Exemple 2 : clause de force majeure dans un contrat régi par le droit néerlandais
1. Aux termes de ce contrat, « force majeure » signifie : toute circonstance indépendante de la volonté des parties, en raison de laquelle l'exécution du contrat ne peut raisonnablement être exigée de [Partie A], que ce soit temporairement ou définitivement.
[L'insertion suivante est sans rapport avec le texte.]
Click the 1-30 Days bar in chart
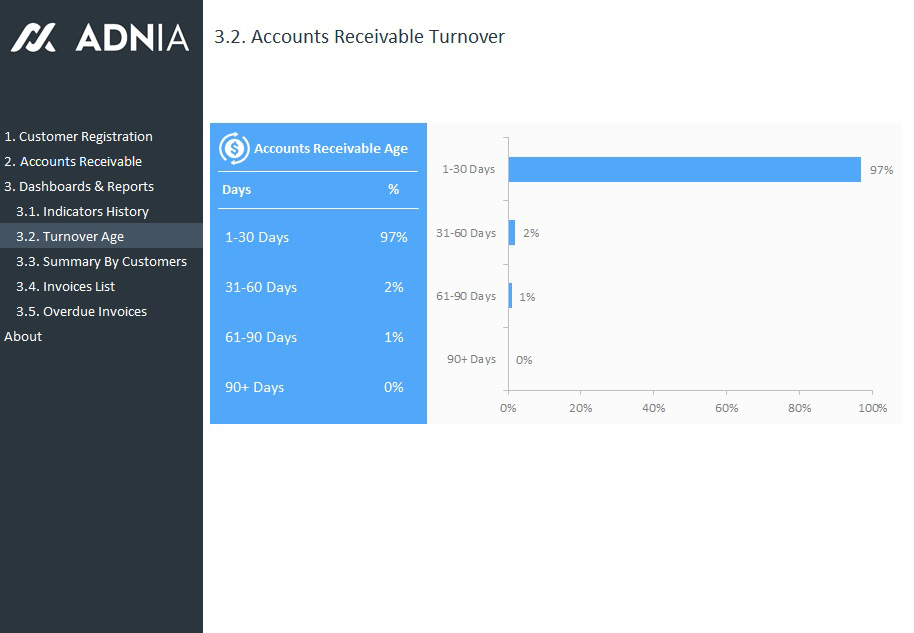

La force majeure comprend en tout cas : la guerre (civile) et la menace de guerre (civile), les catastrophes naturelles, les grèves, l'absentéisme excessif des employés de [Partie A], les problèmes de transport, les incendies, le manque de matières premières, les mesures gouvernementales de tout gouvernement, que ce soit aux Pays-Bas ou ailleurs, y compris notamment les interdictions d'importation et d'exportation, les régimes de quotas, et les défaillances chez [Partie A] ou chez les fournisseurs de [Partie A], ainsi que l'inexécution ou la force majeure de la part des fournisseurs en raison de laquelle [Partie A] n'est pas ou n'est plus en mesure de remplir ses obligations envers le Client.
\n2. En cas de force majeure, [Partie A] a le droit de résilier le contrat ou de suspendre l'exécution du contrat jusqu'à ce que la circonstance ayant causé la force majeure ait disparu, et le Client n'aura droit à aucune compensation ou dommages pour toute perte ou dommage de ce type.
\n3. La Partie A a le droit d'exiger le paiement de tous les actes exécutés en relation avec l'exécution du contrat avant l'occurrence de la force majeure.
Exemple 3 : clause de force majeure dans un contrat régi par le droit néerlandais
Chaque partie sera dispensée d'exécution (autres que l'exécution des obligations de paiement) pour toute période et dans la mesure où elle est empêchée d'exécuter ses obligations, en totalité ou en partie, en raison de retards causés par l'autre partie ou d'un cas de force majeure, de guerre ou de troubles civils, et cette inexécution ne constituera ni un défaut en vertu des présentes ni un motif de résiliation de celles-ci.